- [Source document]:
# Snake boots vs snake chaps



## Dog Hunter (Oct 1, 2019)

What you prefer?


----------



## Ocmulgee44 (Oct 1, 2019)

If I was really serious about walking on snakes I would wear both!
I am just a hunter and I go with boots.


----------



## Triple C (Oct 1, 2019)

Got em both - Danner Pronghorn and Turtle Skin snake chaps.  Chaps for me.  Super light and breathable.  Picked em up quail hunting down in Nic's territory.  80% of the guides wore the Turtle Skin chaps.


----------



## shdw633 (Oct 4, 2019)

Boots for me.  I just like the one and done feature of putting on my boots and I'm good to go.


----------



## Para Bellum (Oct 15, 2019)

Hate both.  If I must, snake gaiters.  Most comfortable by far.


----------



## KyDawg (Oct 15, 2019)

I wear the boots when quail hunting in South Georgia. I have the chaps but have to wonder if you are still exposed for a bite on the foot if you are only wearing chaps.


----------



## wiiawiwb (Sep 19, 2020)

I have the Turtleskin gaiters and am in the process of selecting new boots with full-grain leather.  I'm hoping the boots will be thick enough to prevent a fang from penetrating through.

How comfortable are the Turtleskin chaps and can you attach to your boots (or under them) in any fashion?


----------



## Slewfoot (Sep 20, 2020)

- [Dataset extract]:
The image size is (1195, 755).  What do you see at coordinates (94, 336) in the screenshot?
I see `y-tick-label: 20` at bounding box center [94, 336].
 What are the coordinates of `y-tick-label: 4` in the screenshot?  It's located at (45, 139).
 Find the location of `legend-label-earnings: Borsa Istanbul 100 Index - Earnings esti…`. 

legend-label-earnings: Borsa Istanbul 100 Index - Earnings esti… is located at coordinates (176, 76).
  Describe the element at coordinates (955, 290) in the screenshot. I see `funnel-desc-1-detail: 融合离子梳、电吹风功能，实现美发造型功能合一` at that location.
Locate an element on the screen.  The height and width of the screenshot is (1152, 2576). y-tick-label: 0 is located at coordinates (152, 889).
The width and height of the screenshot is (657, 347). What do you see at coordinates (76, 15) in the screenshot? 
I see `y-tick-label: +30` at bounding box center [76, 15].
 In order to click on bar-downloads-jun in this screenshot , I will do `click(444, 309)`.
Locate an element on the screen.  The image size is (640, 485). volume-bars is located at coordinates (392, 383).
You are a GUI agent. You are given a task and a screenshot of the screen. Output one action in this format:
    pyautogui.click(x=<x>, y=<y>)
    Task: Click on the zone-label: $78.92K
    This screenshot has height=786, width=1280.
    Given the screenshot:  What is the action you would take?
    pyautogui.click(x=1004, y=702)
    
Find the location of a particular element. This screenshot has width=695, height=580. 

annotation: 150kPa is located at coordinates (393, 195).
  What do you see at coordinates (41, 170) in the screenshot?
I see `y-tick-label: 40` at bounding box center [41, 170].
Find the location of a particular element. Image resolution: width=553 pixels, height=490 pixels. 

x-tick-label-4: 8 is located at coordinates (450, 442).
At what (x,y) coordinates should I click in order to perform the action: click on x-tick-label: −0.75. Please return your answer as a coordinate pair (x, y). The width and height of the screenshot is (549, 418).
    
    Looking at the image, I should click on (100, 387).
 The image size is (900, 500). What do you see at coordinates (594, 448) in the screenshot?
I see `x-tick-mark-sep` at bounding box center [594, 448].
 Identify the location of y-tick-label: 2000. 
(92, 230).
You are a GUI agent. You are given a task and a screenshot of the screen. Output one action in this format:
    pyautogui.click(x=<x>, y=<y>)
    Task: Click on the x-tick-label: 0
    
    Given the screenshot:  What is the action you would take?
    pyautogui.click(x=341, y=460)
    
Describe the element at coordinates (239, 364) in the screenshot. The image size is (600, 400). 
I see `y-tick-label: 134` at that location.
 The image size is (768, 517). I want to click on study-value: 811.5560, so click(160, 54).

- [What needs to be done]:
In the snake boots thread, turn the post beginning "Got em both - Danner Pronghorn" into a short bulleted list that keeps its main facts.

- [The completed task]:
- Owns both Danner Pronghorn boots and Turtle Skin snake chaps
- Prefers the chaps, which are very light and breathable
- Bought them while quail hunting in Nic's territory
- About 80% of the guides there wore Turtle Skin chaps